The share of hard-to-fill vacancies for professionals in the Cambridge region is much higher than nationally, but there is also a shortage of people with skills in low-level roles. Because employers in the Cambridge region do not provide the same amount of training as businesses in the rest of England, one potential solution would be for employers to provide more training to upskill the local workforce.

Background

Cambridge is a highly prosperous area with considerable job growth. As the economy of the Cambridge and Peterborough region continues to develop, there is a need to assess and understand the skills that present and future local labour markets need and where these skills are lacking. Such information will help inform policy discussion about developing skills at a local level.

Goals

Cambridge Ahead and the Cambridgeshire and Peterborough Combined Authority asked RAND Europe to conduct a study examining the evidence on skills shortages in the regional labour pool. The study focused on four sectors that are particularly relevant to the region: life sciences, information and communications, health and social work, and construction.

Methodology

The research team's analysis focused on assessing the skills demand from the perspective of businesses.

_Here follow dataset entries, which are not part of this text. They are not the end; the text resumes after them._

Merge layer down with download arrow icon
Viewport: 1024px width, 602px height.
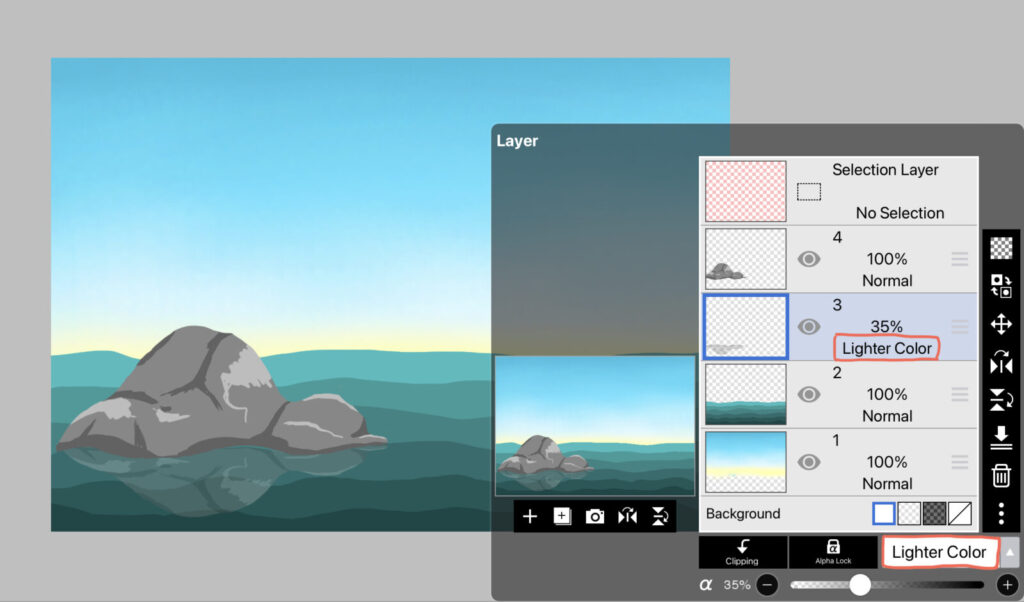click(x=1000, y=438)
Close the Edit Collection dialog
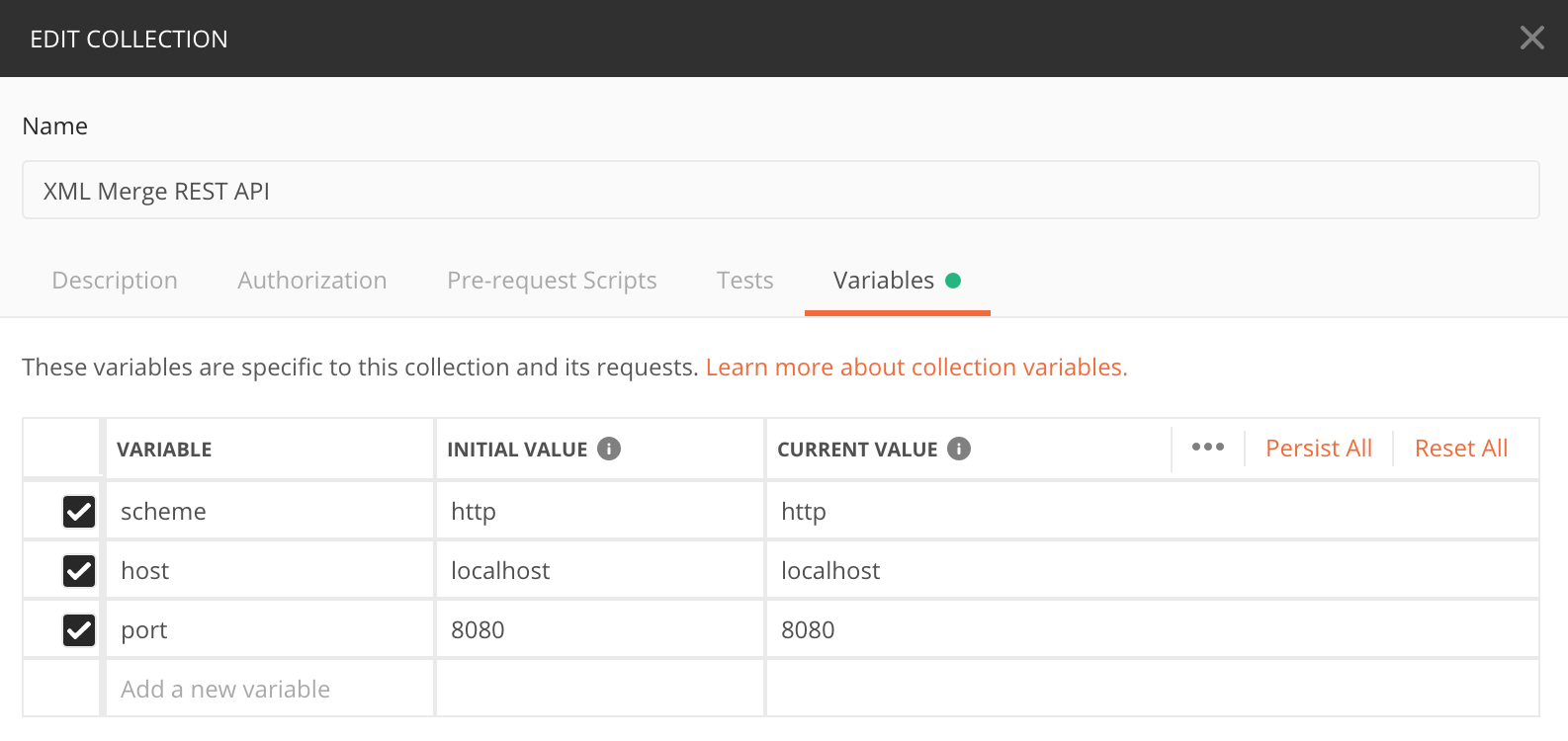 [x=1531, y=39]

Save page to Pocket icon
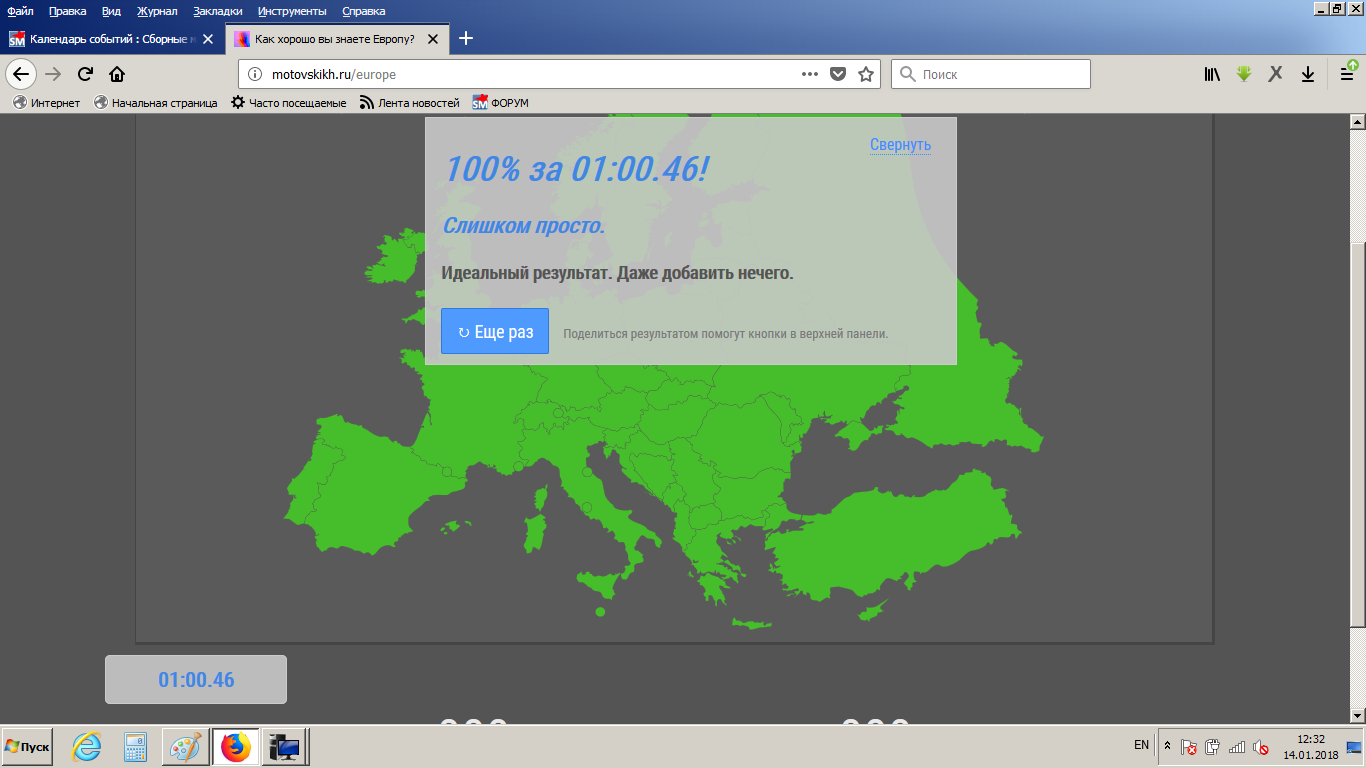tap(839, 74)
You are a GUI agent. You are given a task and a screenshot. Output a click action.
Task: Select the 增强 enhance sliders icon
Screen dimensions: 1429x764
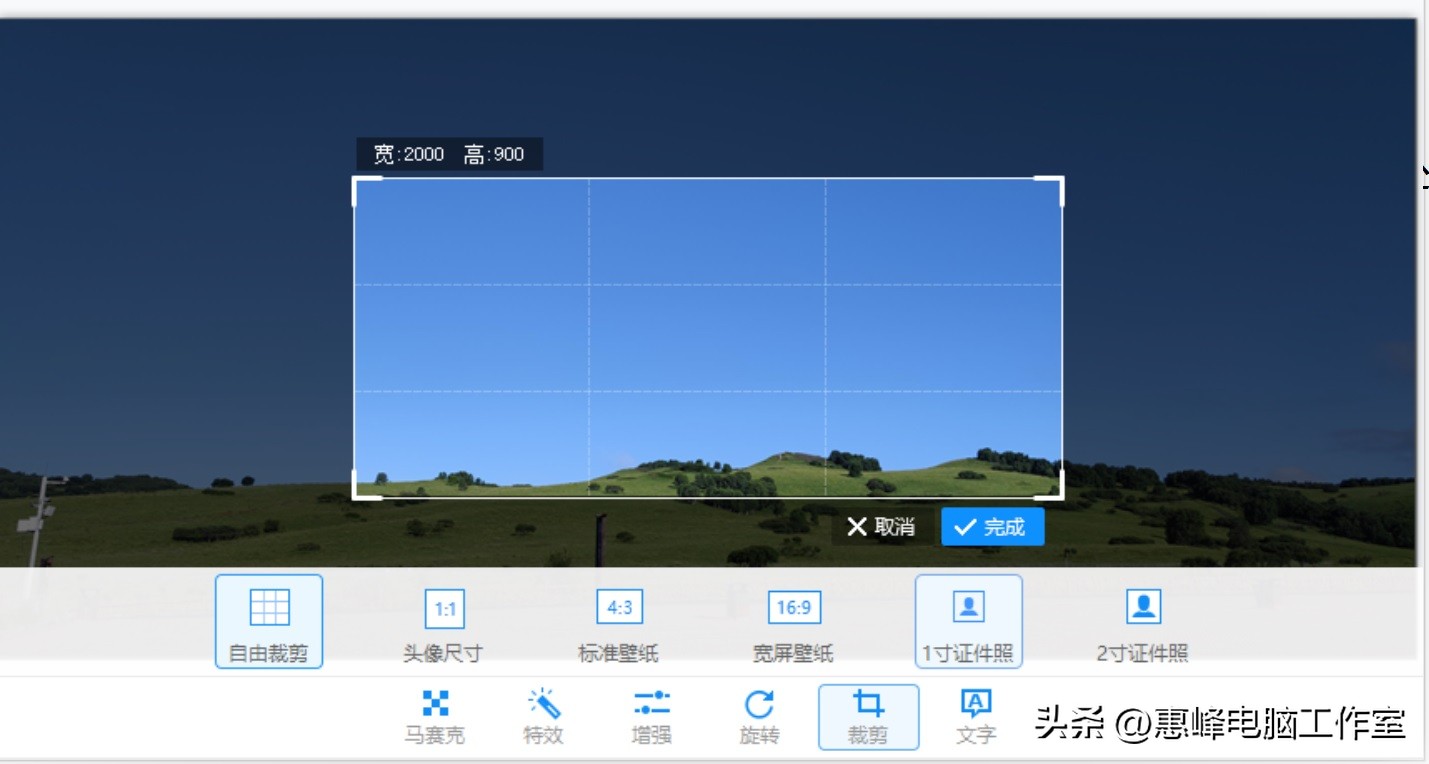tap(651, 703)
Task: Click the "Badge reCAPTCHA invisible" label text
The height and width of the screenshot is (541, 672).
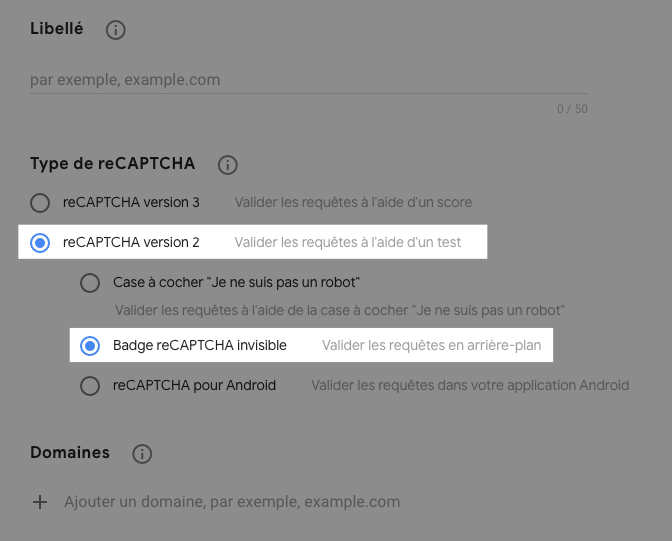Action: [200, 346]
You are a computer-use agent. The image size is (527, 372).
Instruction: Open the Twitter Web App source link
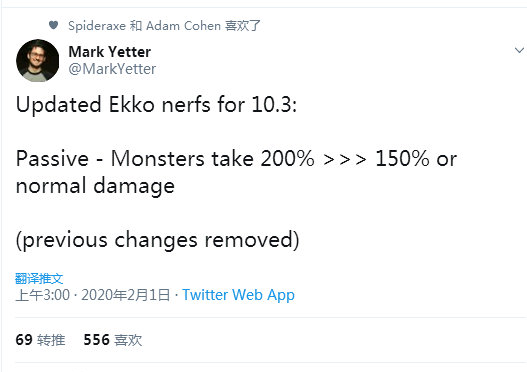tap(238, 295)
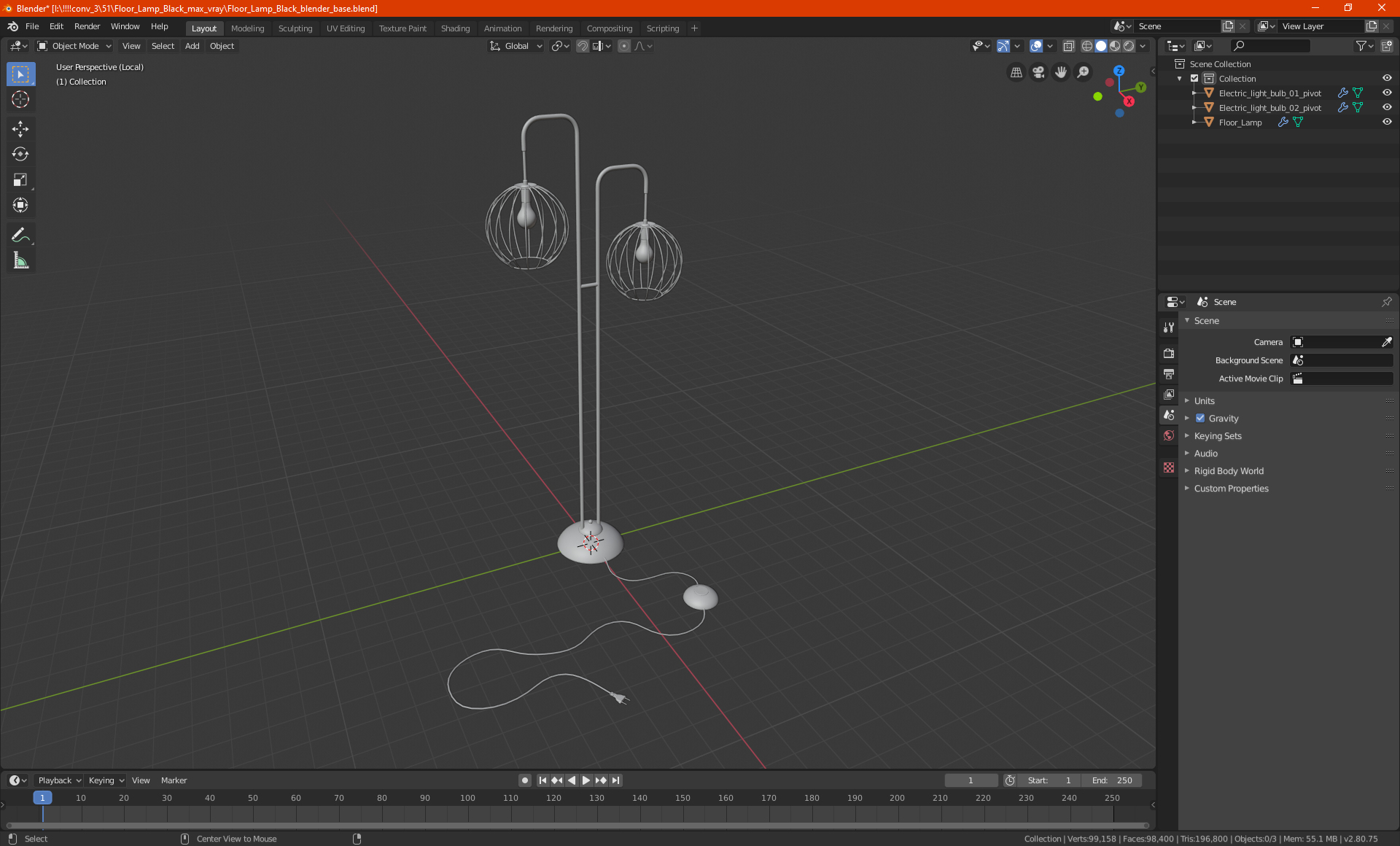
Task: Select the Rotate tool
Action: (x=20, y=155)
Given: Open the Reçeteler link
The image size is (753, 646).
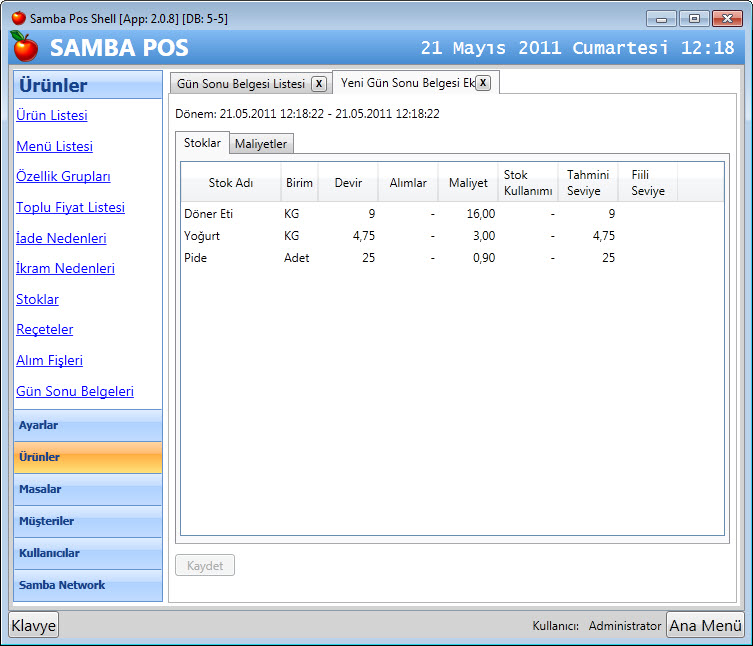Looking at the screenshot, I should pos(45,330).
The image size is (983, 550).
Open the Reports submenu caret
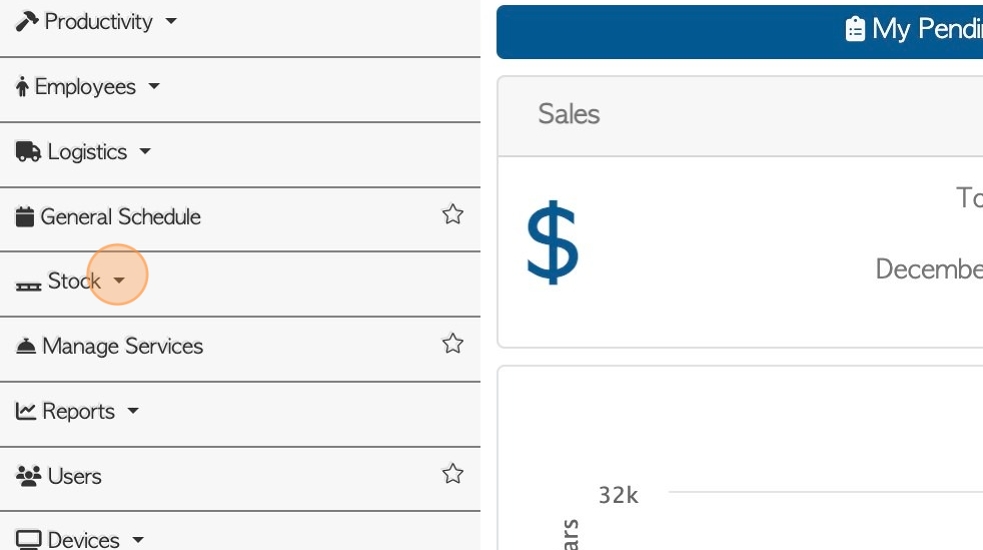(x=133, y=411)
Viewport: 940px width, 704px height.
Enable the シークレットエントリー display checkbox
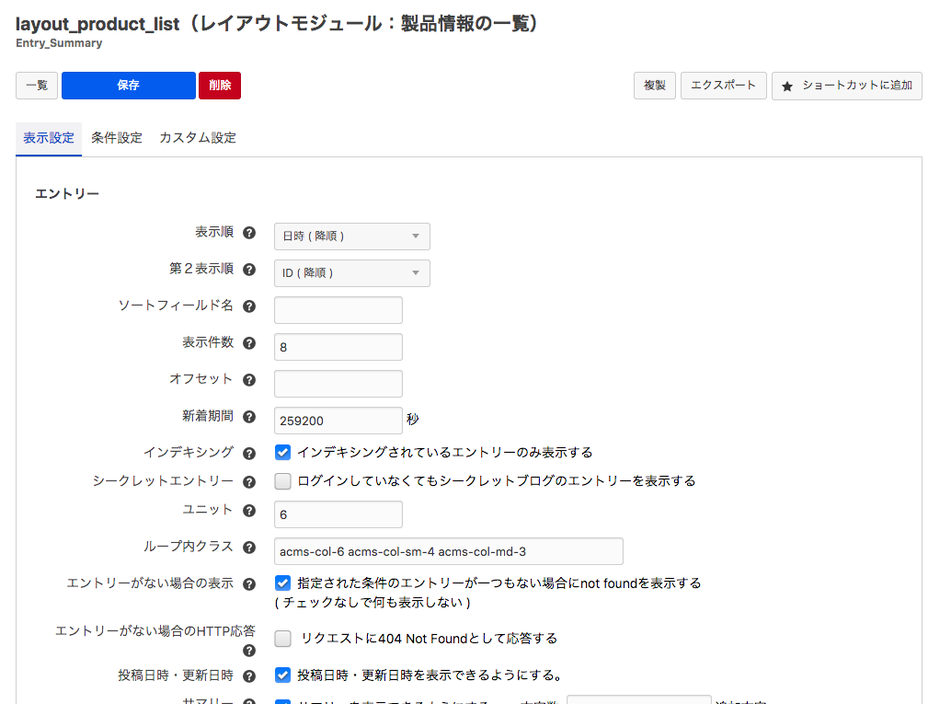283,481
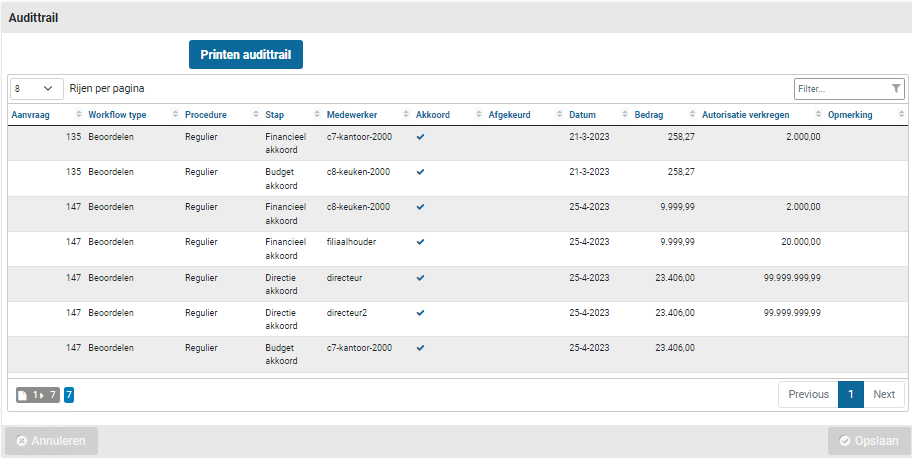
Task: Click into the Filter text field
Action: pos(840,89)
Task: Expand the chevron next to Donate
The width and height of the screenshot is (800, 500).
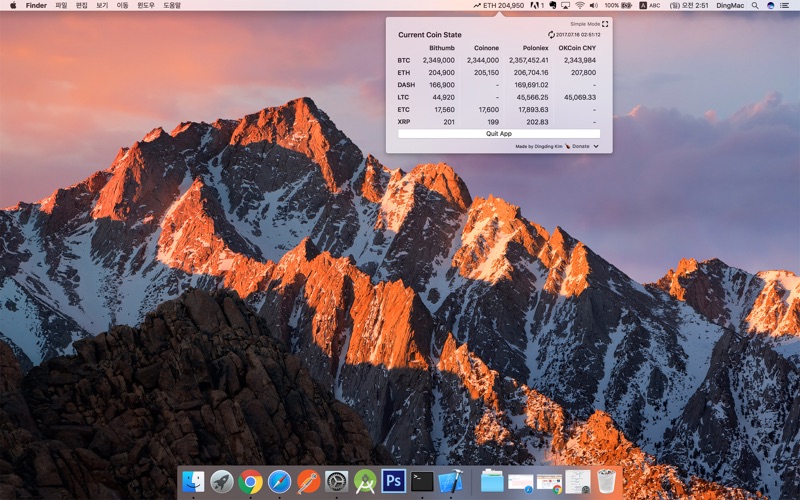Action: click(x=596, y=146)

They analysed the results of the UK Commission for Employment and Skills’ Employers Skills Survey. Although the data are the latest available, issues affecting the changing political and socio-economic context, such as Brexit, should be taken into consideration when interpreting the survey results.

Findings

  • Two of the priority labour sectors for the Cambridge area – information and communications and life sciences – experience a higher rate of vacancies and shortages of skills than other parts of England. In the Cambridge area, 53 per cent of the life science sector establishments reported having available vacancies, compared with 27 per cent nationally. Across the sectors, information and communications has the highest share of skill shortages – 44 per cent – 11 percentage points higher than the rest of England.
  • The share of hard-to-fill vacancies for professionals in the Cambridge region is much higher than nationally. In all analysed sectors, excluding construction, over half of hard-to-fill vacancies were professional.
  • There is also a shortage of skills in low-level skilled roles. Employers in the Cambridge region report a higher unmet demand for low-level skills occupations than the rest of England.
  • Difficulty in meeting local demand was identified as predominantly the result of a low number of appropriately skilled applicants. The information and communications and life sciences sectors particularly felt this.

Recommendations

  • As further job growth is projected in professional roles, it is essential to address the challenge to maintain the supply of highly qualified workers. In addition, the demand for low-level skills is much higher in the Cambridge area than in the rest of England. Since these jobs are typically filled by people living locally, it is important to ensure there is an adequate supply of local low- and medium-skilled workers matching the demands of businesses.
  • The report’s findings show the main difficulty in filling much-needed vacancies is the low number of applications with the required skills. At present, employers in the Cambridge region do not provide the same amount of training as businesses in the rest of England. A potential solution would be for employers to provide more training to upskill the local workforce.
  • In order to gain a better understanding of the specific issues related to skills demand in the local area, further research is needed, such as surveying a broader range of local businesses and focusing on more specific industry sectors. For instance, further insight might be gathered from sources such as the NHS workforce census, Science Industry Partnership and Higher Education Statistics Agency.
  • Further beneficial information could be gained by investigating how the devolution deal for the Cambridge area could potentially encourage new skills initiatives and additional funding to deal with the skills demand.